= Eva Nordland =

Eva Nordland, née Bauge (3 January 1921 – 19 October 2012) was a Norwegian educationalist and activist.

==Personal life==
She was born in Bærum as a daughter of priest and politician Hans Bauge (1889–1967) and Ester née Egede Nissen (1894–1992). She married Odd Nordland (1919–1999) in 1944, who also became a professor.

==Career==
She graduated with the mag.art. degree in 1947, followed by the dr.philos. degree in 1955 with a dissertation on child rearing, Sammenheng mellom sosial atferd og oppdragelse med en studie av foreldreholdningen som særskilt faktor.

Appointed as a lecturer in pedagogy at the University of Oslo in 1956, she was promoted to docent in 1963. From 1970 to 1972 she was a professor of psychology at Aarhus University.

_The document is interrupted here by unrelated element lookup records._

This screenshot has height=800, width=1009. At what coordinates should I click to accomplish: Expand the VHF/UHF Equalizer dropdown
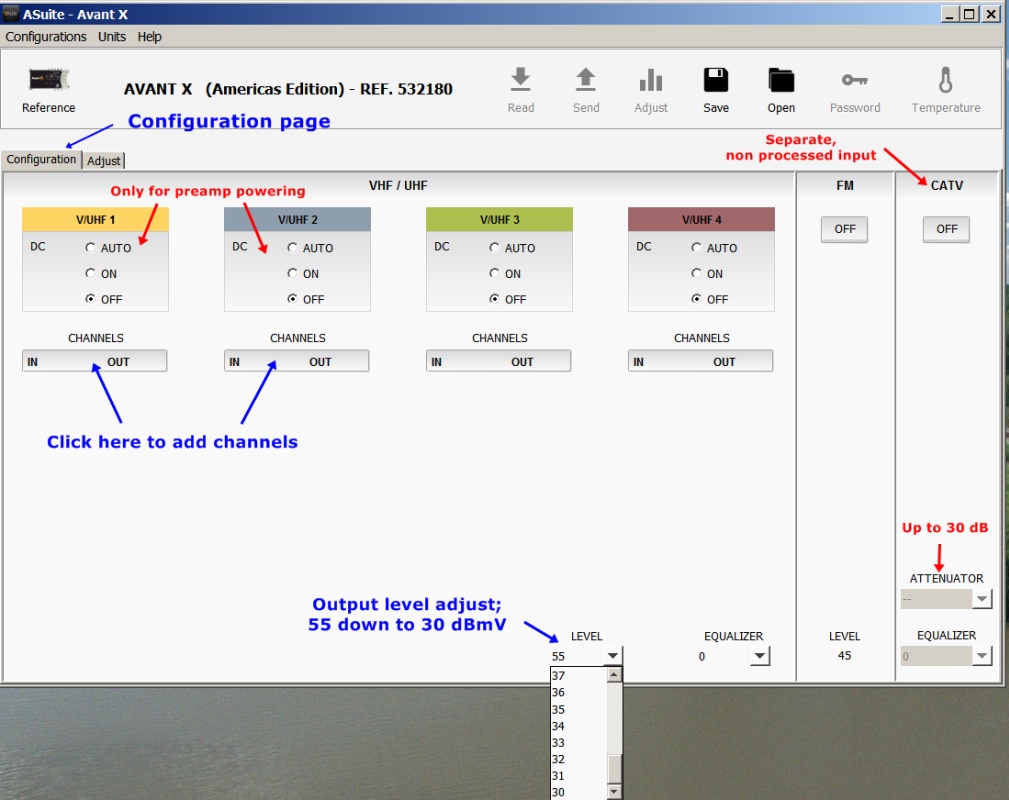[x=760, y=657]
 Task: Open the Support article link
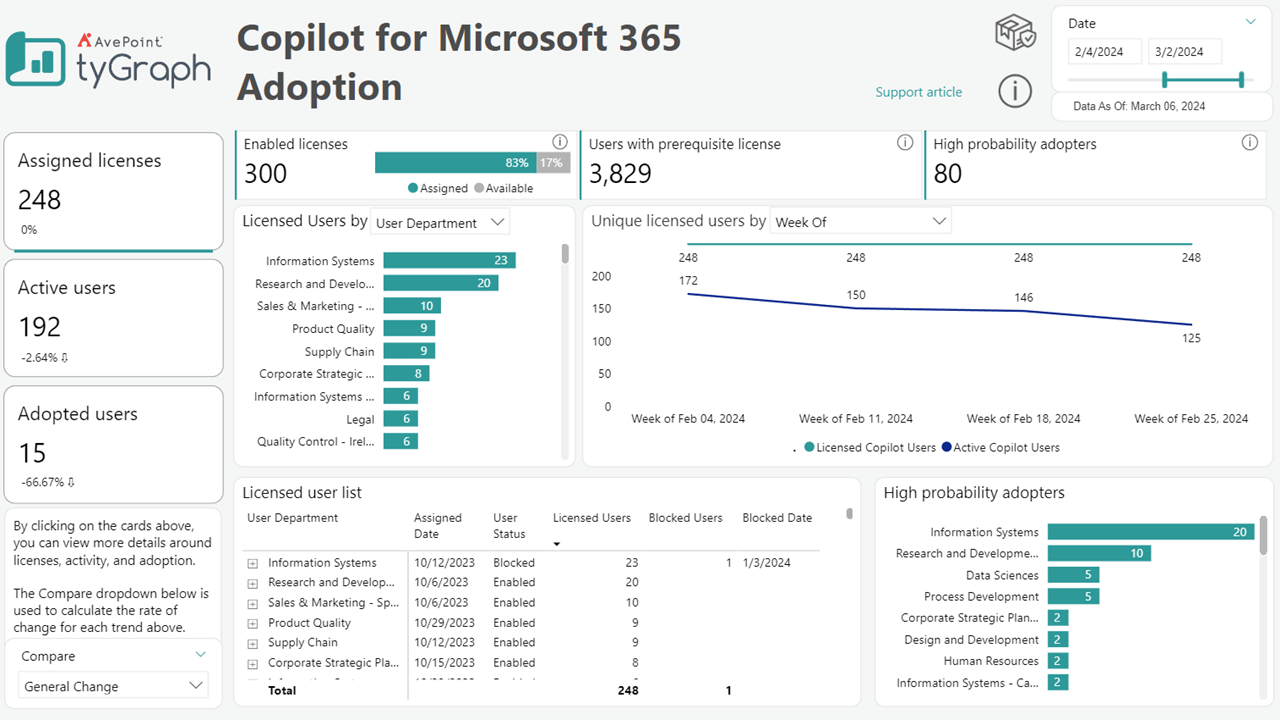tap(918, 91)
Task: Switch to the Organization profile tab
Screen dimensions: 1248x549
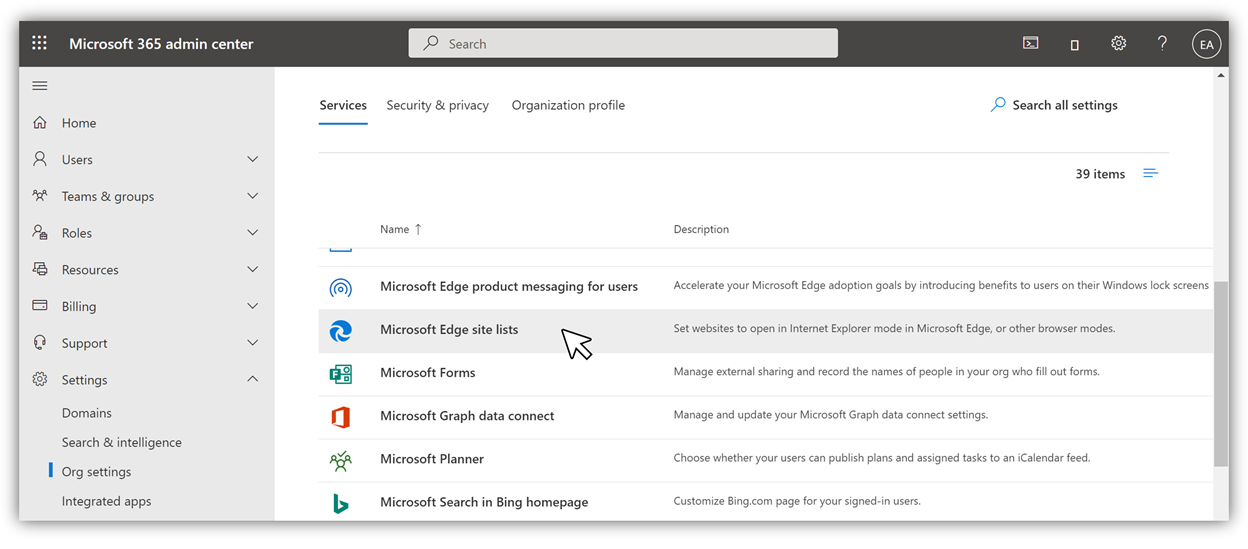Action: pos(567,105)
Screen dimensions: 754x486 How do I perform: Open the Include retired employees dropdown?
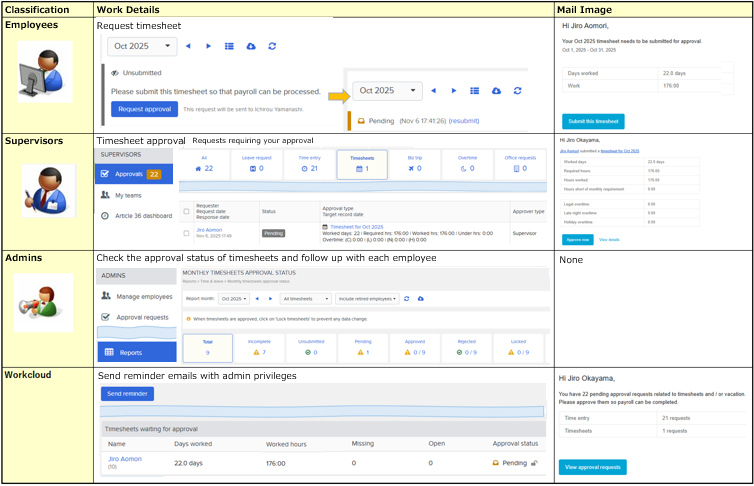[x=369, y=298]
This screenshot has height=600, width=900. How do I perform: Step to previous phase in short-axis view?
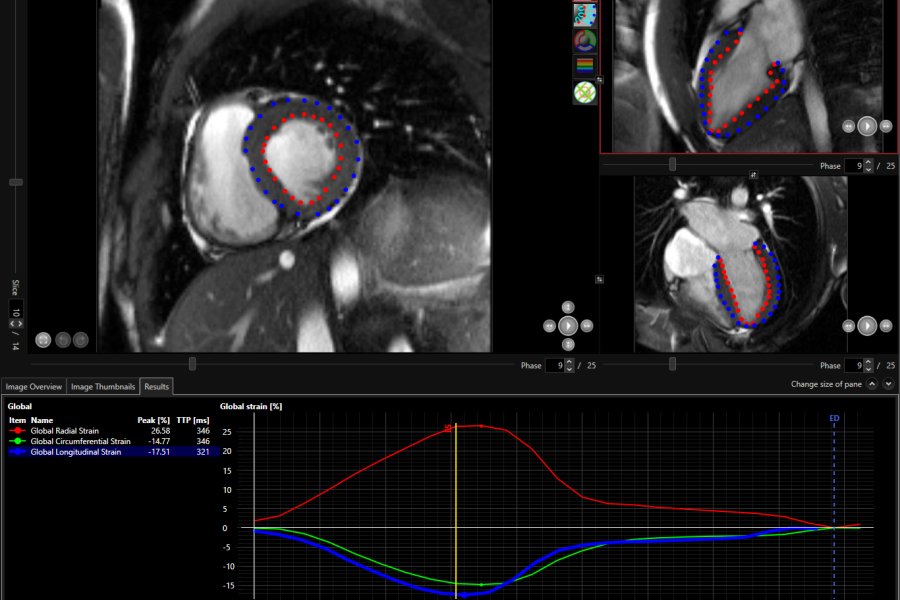click(549, 325)
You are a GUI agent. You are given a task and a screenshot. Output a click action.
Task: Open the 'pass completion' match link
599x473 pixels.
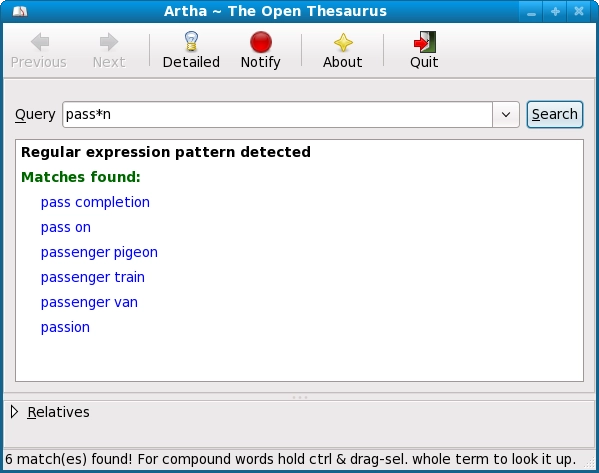pyautogui.click(x=95, y=202)
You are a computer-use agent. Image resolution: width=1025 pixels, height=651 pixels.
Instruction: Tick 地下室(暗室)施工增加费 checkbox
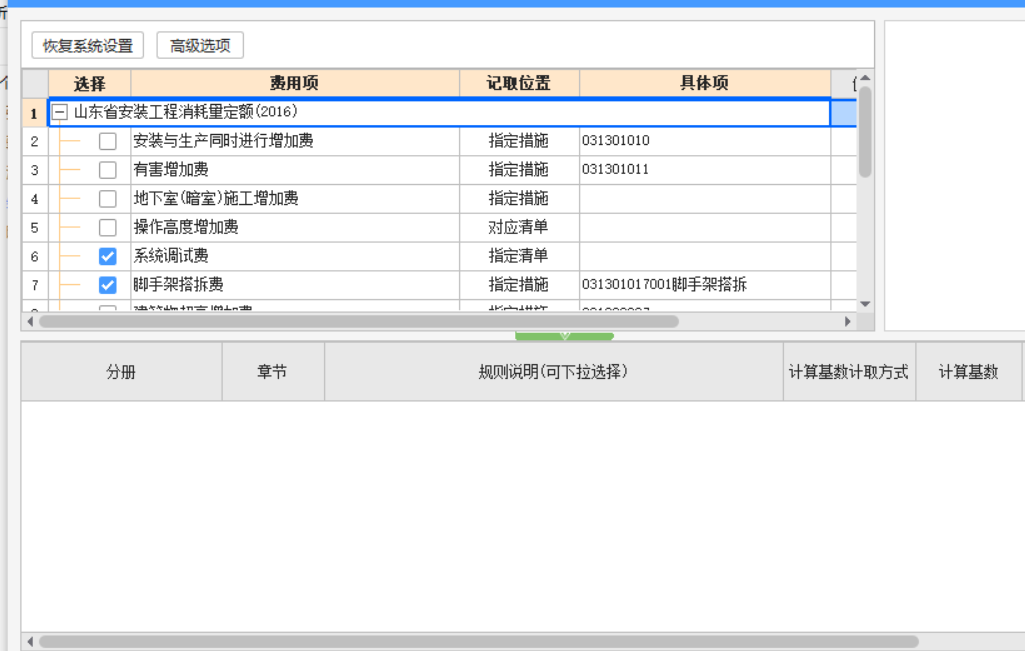click(x=108, y=199)
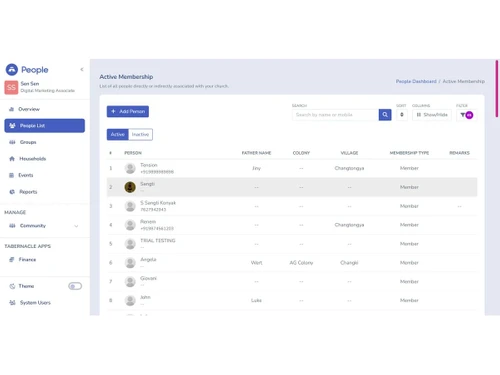500x375 pixels.
Task: Collapse the sidebar with the arrow
Action: [x=82, y=69]
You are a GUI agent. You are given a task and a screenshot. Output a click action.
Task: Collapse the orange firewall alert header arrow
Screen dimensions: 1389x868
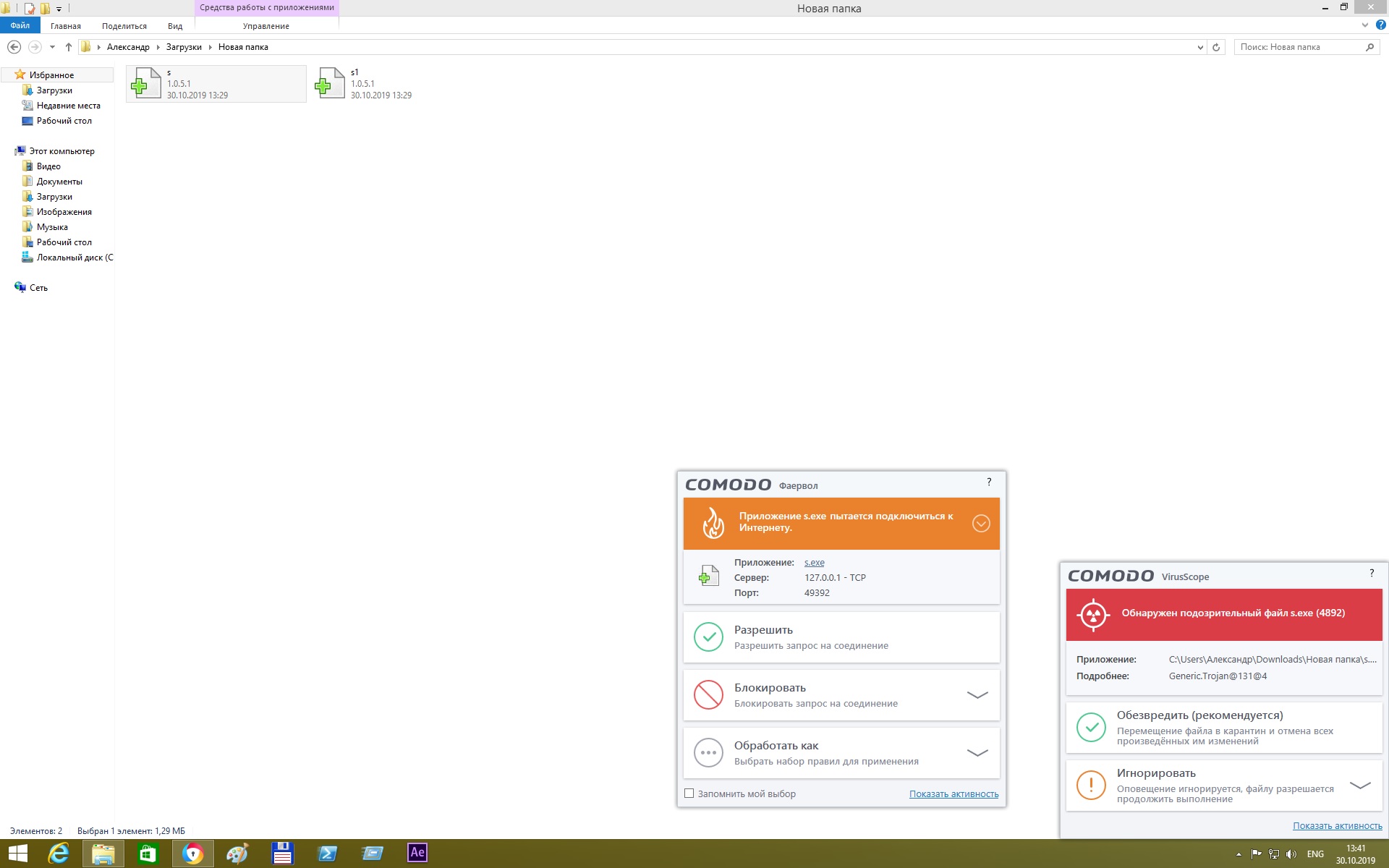[x=981, y=524]
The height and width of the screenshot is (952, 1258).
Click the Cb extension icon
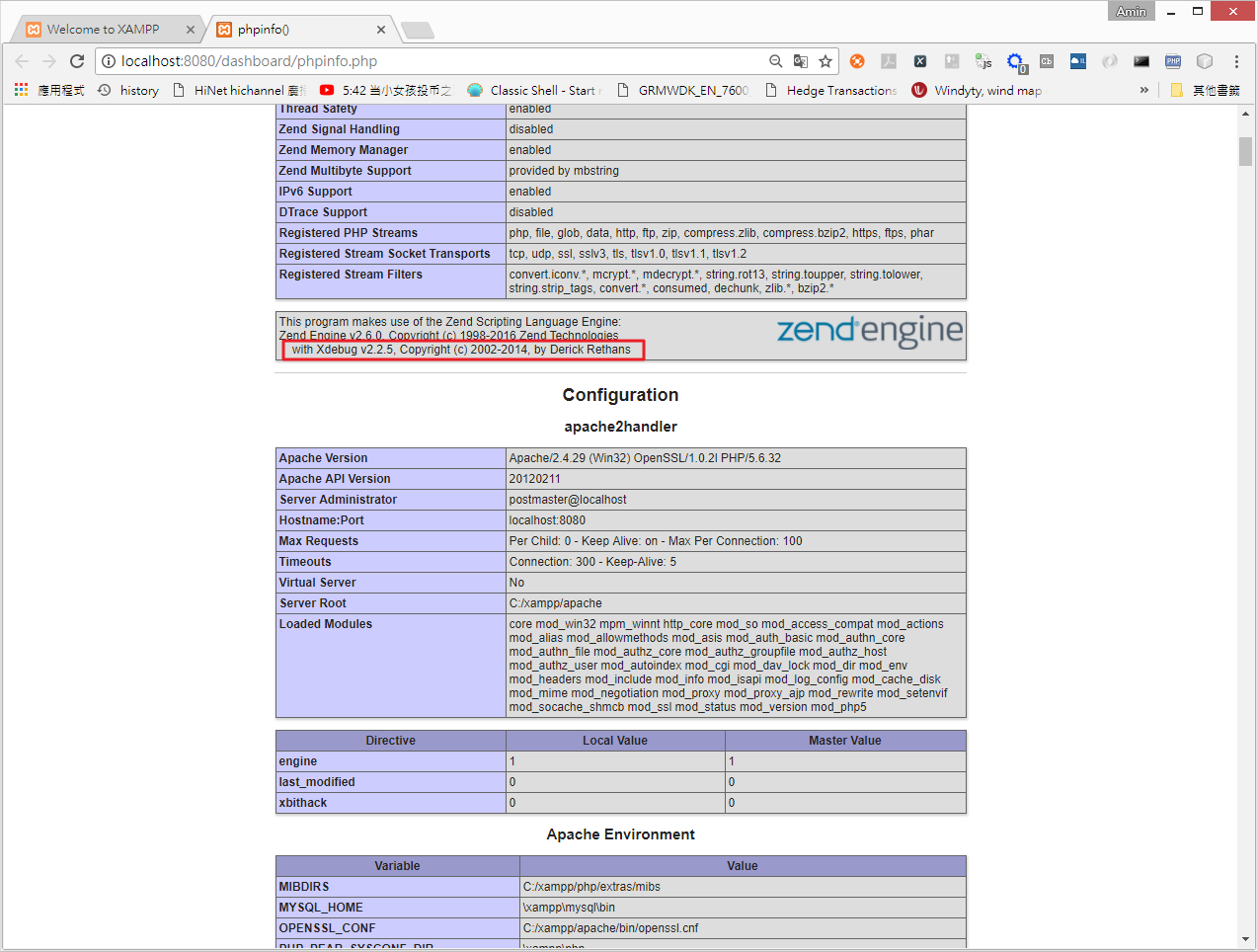(1048, 61)
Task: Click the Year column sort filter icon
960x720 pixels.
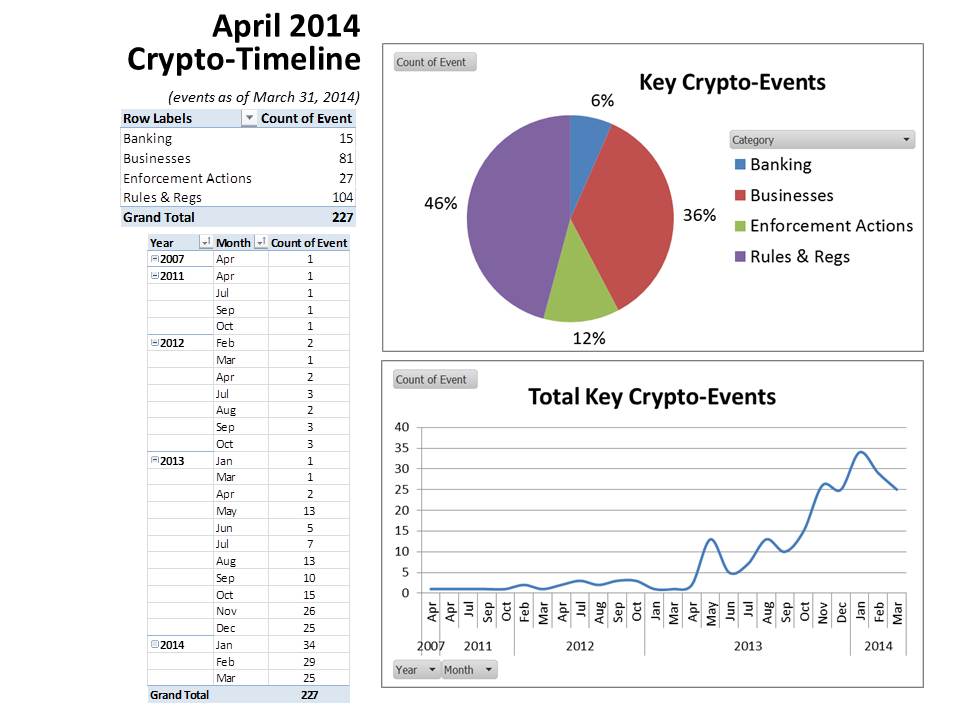Action: (205, 243)
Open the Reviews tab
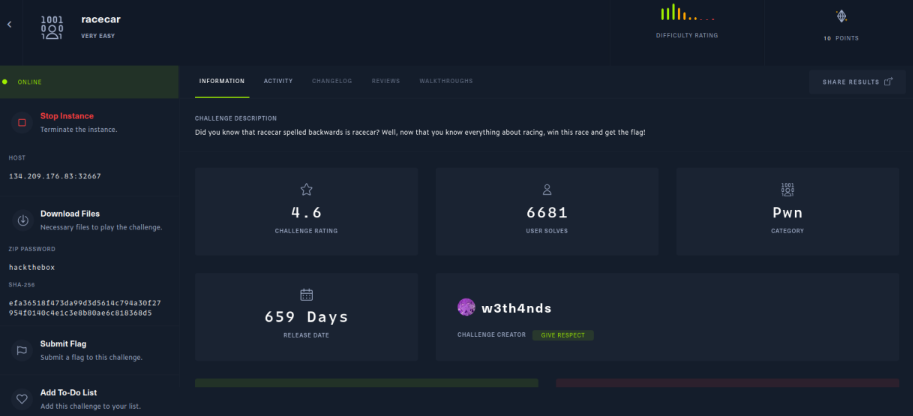Viewport: 913px width, 416px height. pos(386,81)
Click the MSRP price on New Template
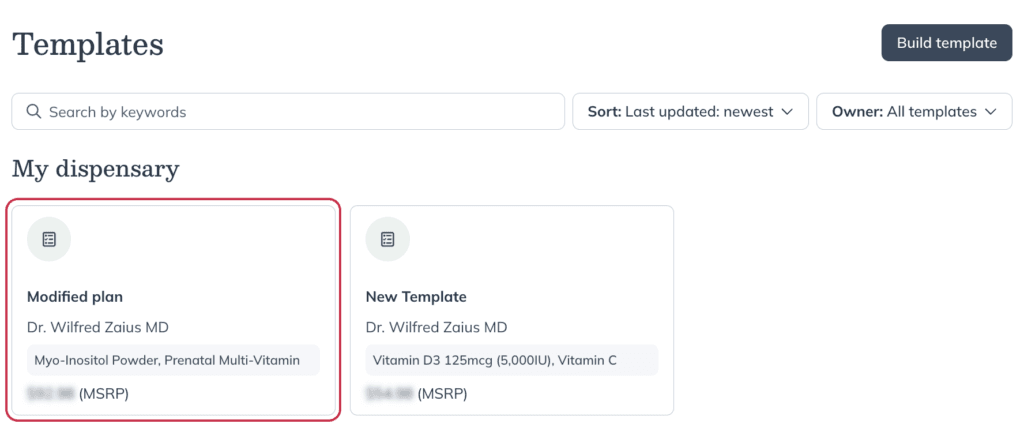 417,394
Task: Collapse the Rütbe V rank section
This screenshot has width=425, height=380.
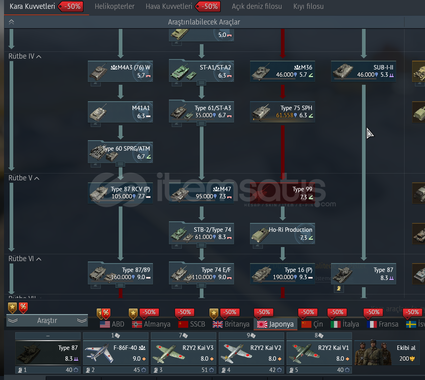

From 1974 to 1988 she headed a new subject at the University of Oslo, social pedagogy, and she also influenced the study and teaching of pedagogy in the direction of sociology and social psychology. Sh was an adviser on educational policy for the Labour Party, significantly shaping the school reforms of the 1960s and 1970s—expansion of primary education to nine years, the introduction of general teachers in primary education (teachers with a main focus on pedagogy who taught all of the school's subjects) and the unified upper secondary school. From 1961 to 1969 Nordland also chaired the Council on Teachers' Education.

From 1985 to 1991 she was a professor at the University of Oslo. Her bibliography numbered about 50 titles.

Nordland also chaired the Broadcasting Council. She co-founded Nei til atomvåpen in 1979 and Women For Peace in 1980, chairing the Norwegian Peace Council from 1986 to 1990.